Results were announced today of the working group's analysis of how states could meet the Real ID Act's tightened requirements for state issuance of driver's licenses. This is the first time the Real ID Act community has heard what technology is the front-runner to meet one of the law's most important requirements.

The act imposes many new requirements on state motor vehicle agencies and will transform them from driver's license testing organizations to comprehensive identity management bureaus, said speakers at the Information Technology Association America IdentEvent meeting in Fairfax, Va.

Among other requirements, such as verifying the citizenship of driver's license holders, the federal law requires state agencies to ensure that they do not issue multiple licenses or issue licenses to people already licensed in other states.

The working group of state and federal officials, sponsored by the Homeland Security Department, reviewed several possible models for building a system allowing states to compare their records so as to foil attempts to hold multiple licenses, according to Terry Dillinger of Driver Services in the Iowa Transportation Department.

"Instead of issuing a request for information from the industry, we reached out to the Real ID community," Dillinger said of the working group's progress. Issuing an RFI would have taken too long, he added.

The working group determined that a pointer system would meet the needs of the database management system requirement for the Real ID information exchange function, Dillinger said.
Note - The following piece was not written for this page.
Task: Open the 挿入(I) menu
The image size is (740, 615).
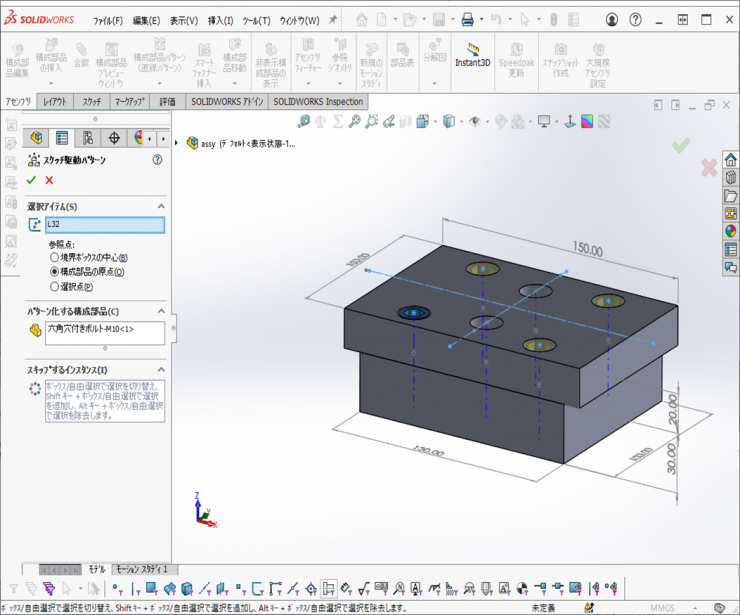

A pointer system does not contain the information that other associated database management systems hold, but it does tell users that the associated databases hold the type of information the user is seeking. In this case, a pointer system would not hold complete driver's license records, but it would indicate to a motor vehicle administrator in one state that such information existed in another state's database.

While discussing the issue with organizations such as the National Association of State CIOs and the American Association of Motor Vehicle Administrators, the working group asked if there were a pointer system or some alternative in existence today, he said.

Group members asked the driver's license experts about the cost of building the system by the Real ID compliance deadline of May 2008, Dillinger said.

"We received the response that the requirement could be met by a modified CDLIS system," Dillinger said, referring to the Commercial Drivers License Information System. CDLIS allows motor vehicle agency officials to retrieve driver's license information and violation histories of truck drivers.

The group sees a need for a common interface to exchange data with immigration officials for document verification, the Social Security Administration for verification of Social Security numbers and to other agencies, Dillinger said.

In a discussion of CDLIS after his speech, Dillinger said it is based on proprietary software and run for the Federal Motor Carrier Safety Administration by AAMVA.